Sur cette question lire l’article du monde diplomatique « Quand les avocats d’affaires écrivent les lois"
http://www.monde-diplomatique.fr/2013/01/GOANEC/48589
Moi Présidente de la République, sur les réformes structurelles, plutôt qu’un choc de simplification qui est nécessaire mais qui n’est pas prioritaire, j’aurai commencé par une clarification des compétences entre collectivités et l’Etat et entre les collectivités elle-même.
La notion de service public, notion contingente, doit être interrogée au regard des besoins des citoyens, autrement elle n’a pas de sens.

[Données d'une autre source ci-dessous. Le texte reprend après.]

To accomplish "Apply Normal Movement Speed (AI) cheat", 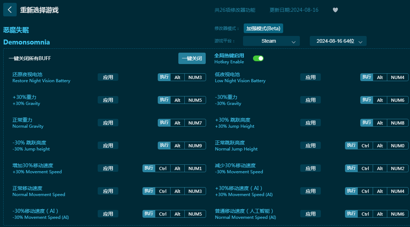I will click(310, 214).
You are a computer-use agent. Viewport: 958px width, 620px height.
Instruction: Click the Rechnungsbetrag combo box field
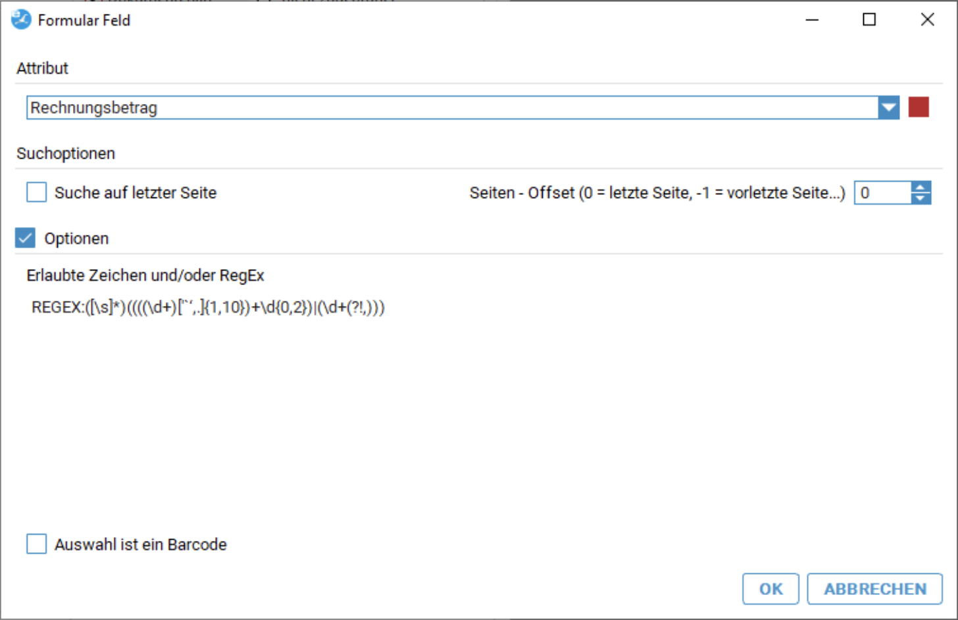pos(451,107)
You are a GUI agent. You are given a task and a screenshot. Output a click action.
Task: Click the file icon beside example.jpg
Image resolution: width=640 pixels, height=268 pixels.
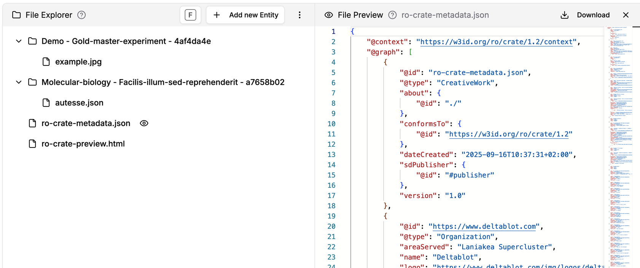46,62
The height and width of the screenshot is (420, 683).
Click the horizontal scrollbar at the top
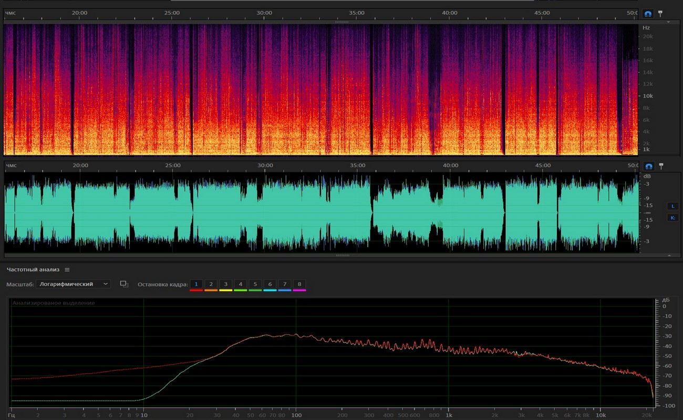[352, 1]
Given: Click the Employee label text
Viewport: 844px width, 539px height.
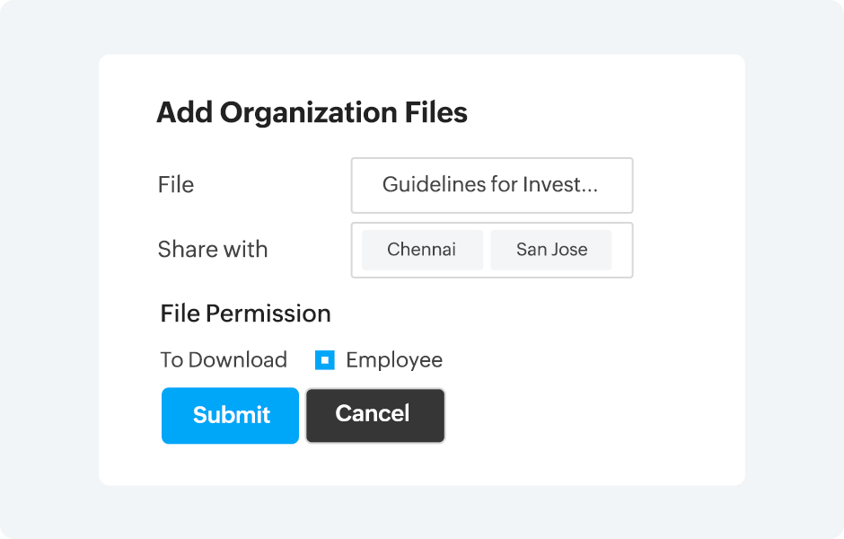Looking at the screenshot, I should [x=393, y=360].
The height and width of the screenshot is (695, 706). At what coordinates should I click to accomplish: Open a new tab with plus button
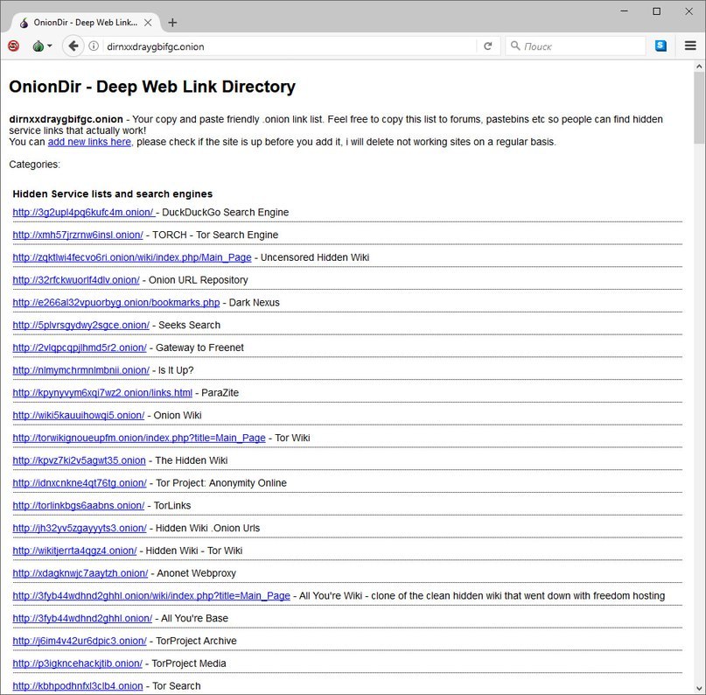pos(172,23)
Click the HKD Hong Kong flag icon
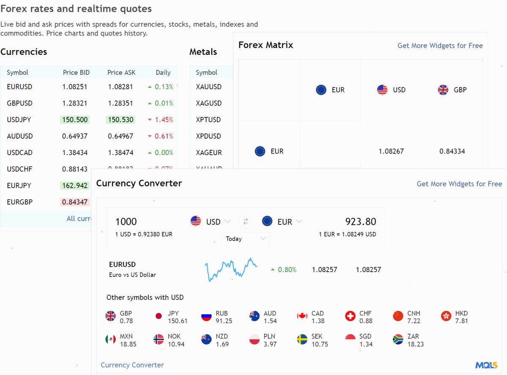This screenshot has height=375, width=507. click(446, 316)
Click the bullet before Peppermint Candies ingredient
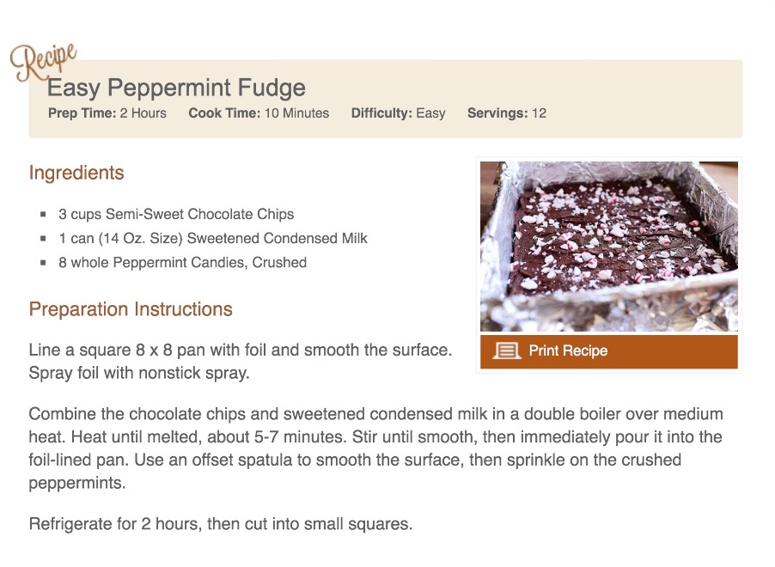The image size is (775, 567). 43,263
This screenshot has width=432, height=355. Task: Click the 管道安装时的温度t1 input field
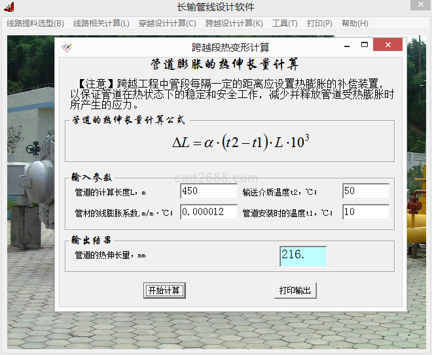(365, 212)
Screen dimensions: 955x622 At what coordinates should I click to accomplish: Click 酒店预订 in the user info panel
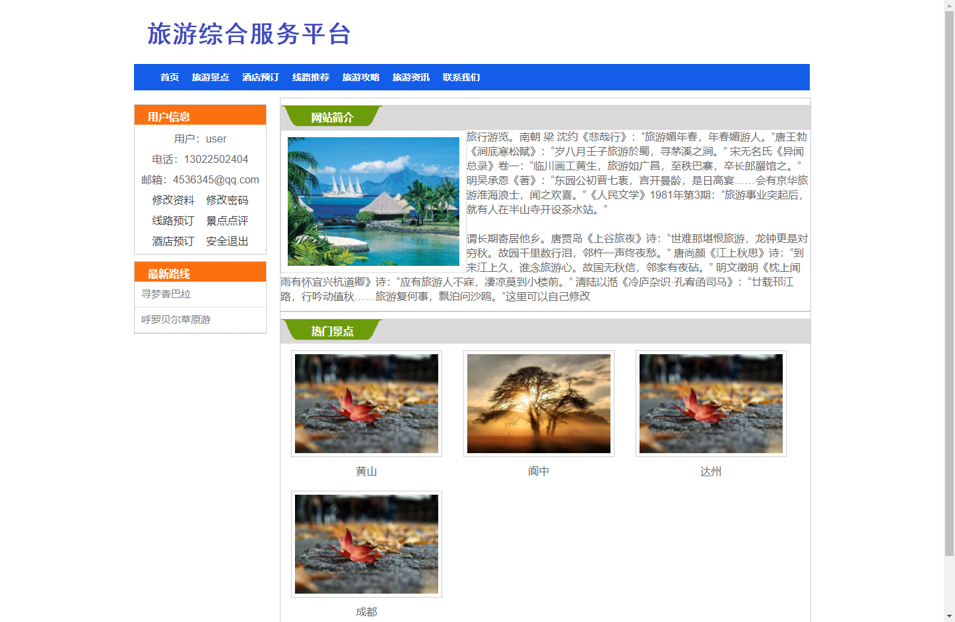pyautogui.click(x=173, y=241)
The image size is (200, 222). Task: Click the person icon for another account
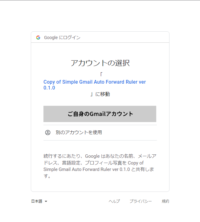point(48,133)
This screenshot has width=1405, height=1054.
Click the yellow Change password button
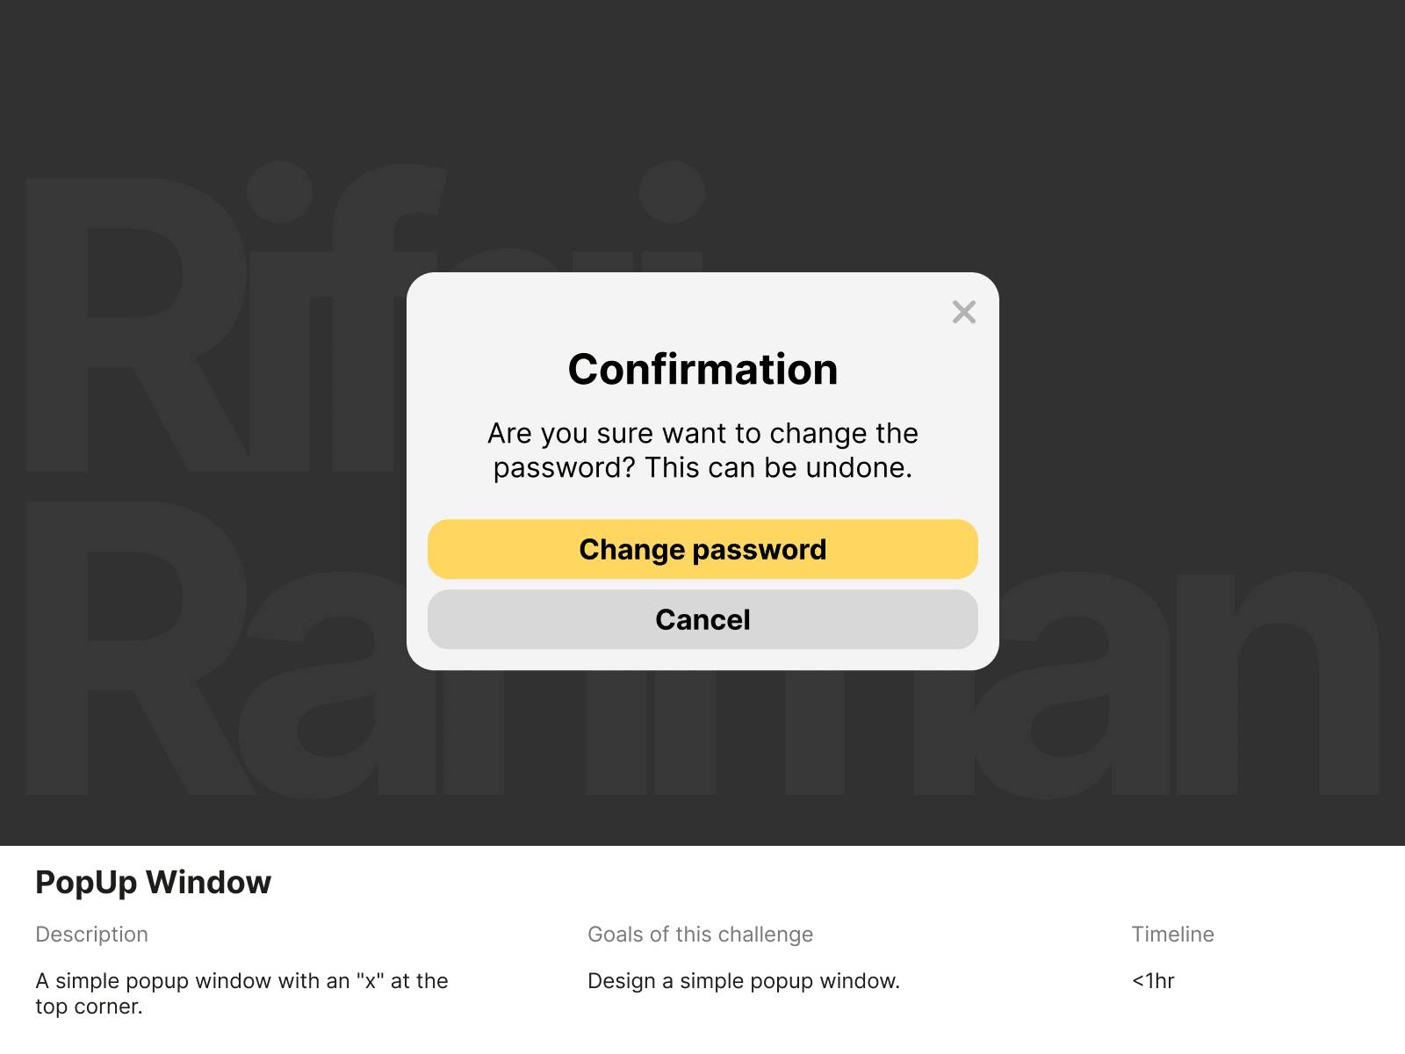pyautogui.click(x=702, y=549)
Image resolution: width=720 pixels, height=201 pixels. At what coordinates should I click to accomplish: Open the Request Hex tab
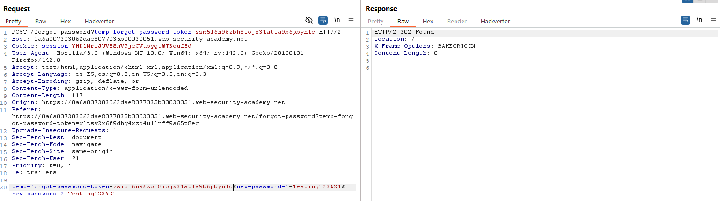tap(66, 21)
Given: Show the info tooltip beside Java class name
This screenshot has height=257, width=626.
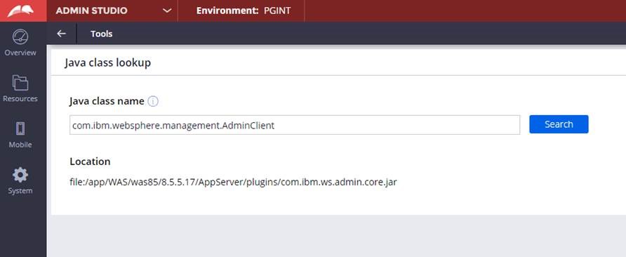Looking at the screenshot, I should coord(153,102).

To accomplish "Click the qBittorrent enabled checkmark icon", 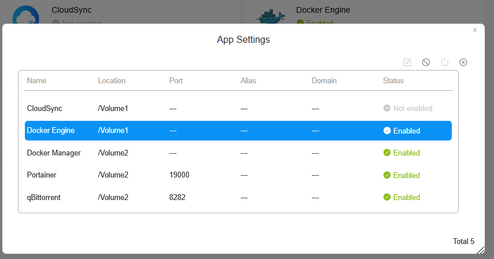I will (x=387, y=197).
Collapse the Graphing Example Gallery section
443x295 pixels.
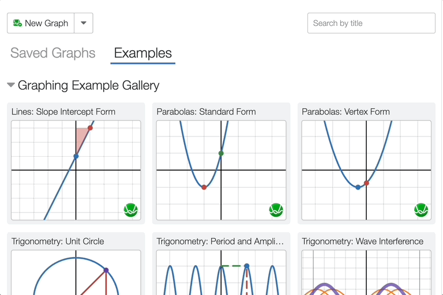[x=11, y=85]
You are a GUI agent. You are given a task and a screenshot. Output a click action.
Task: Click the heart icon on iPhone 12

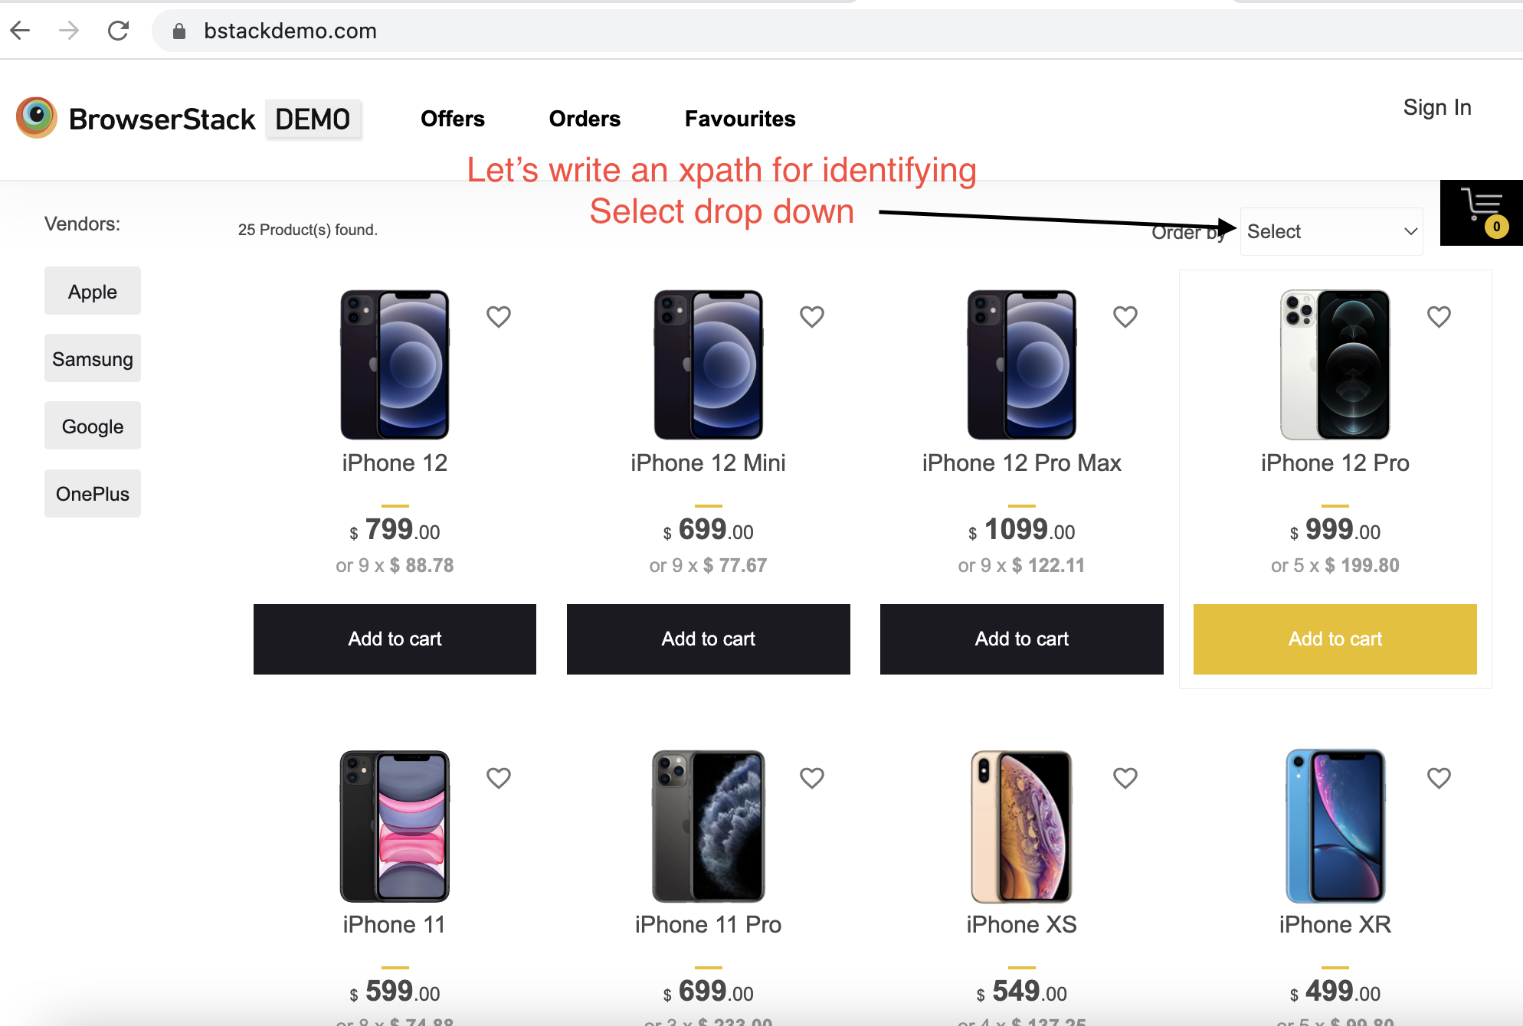tap(498, 317)
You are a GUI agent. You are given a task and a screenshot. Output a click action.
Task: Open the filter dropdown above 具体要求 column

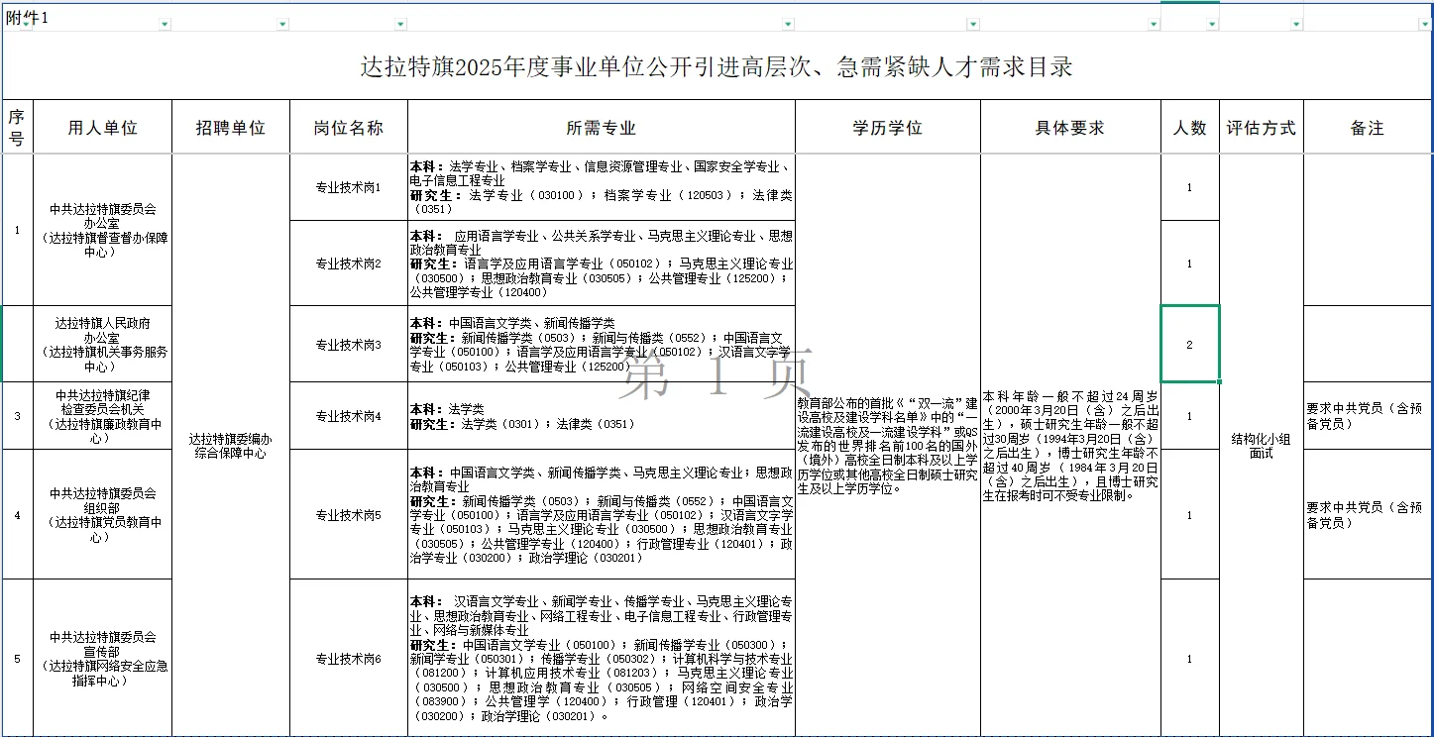click(1156, 22)
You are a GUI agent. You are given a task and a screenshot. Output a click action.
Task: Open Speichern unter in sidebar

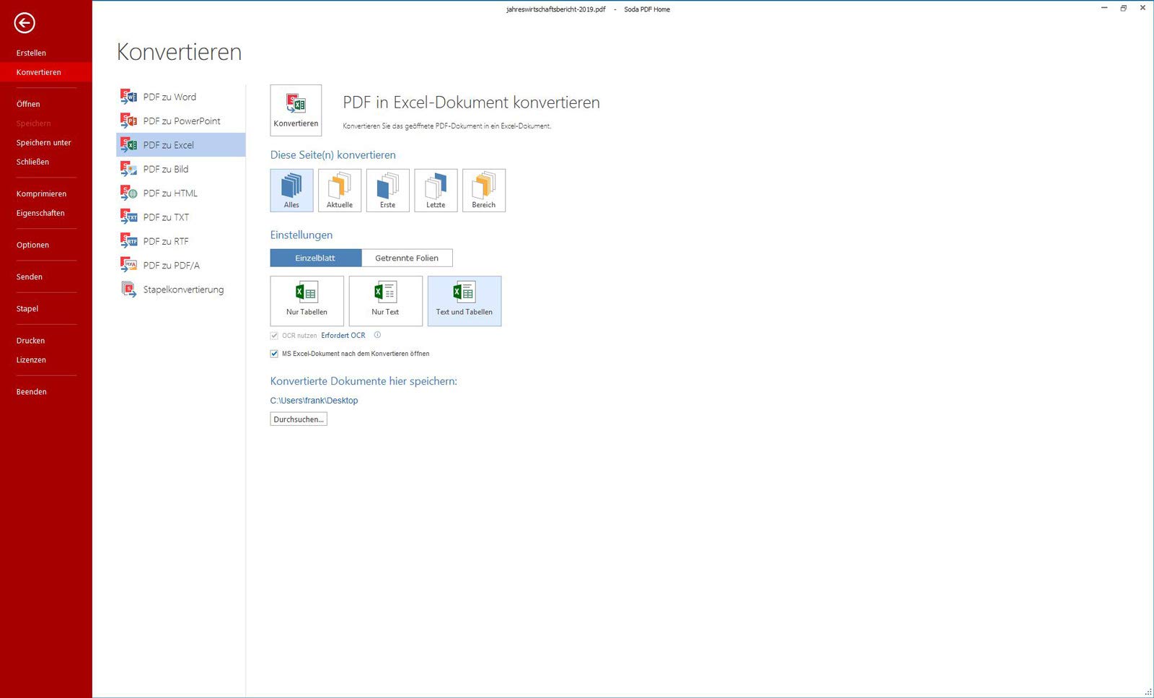coord(44,142)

Sur ces questions de la réforme territoriale, j’aurai notamment mis fin au grand Paris pour en finir avec une centralisation qui coûte trop chère à la France et qui ne profite qu’à une élite susceptible d’intégrer les grandes écoles parisiennes.
Sur la question des prestations universelles, j’aurai instauré le principe de l’équité contre celui de l’égalité. Contrairement à Jean-Luc Mélenchon qui revendique le même traitement pour tout le monde, je ne trouve pas normal que les allocations familiales, la prime de naissance ou les allocations chômages ne soient pas plafonnées en fonction des revenus des ménages.
La question de l’exemplarité n’est donc pas seulement comportementale et elle aussi politique : Chirac a longtemps joué au président absent, Sarkozy au Président trop présent, il faut que Hollande cesse d’agir rapidement à contre-temps.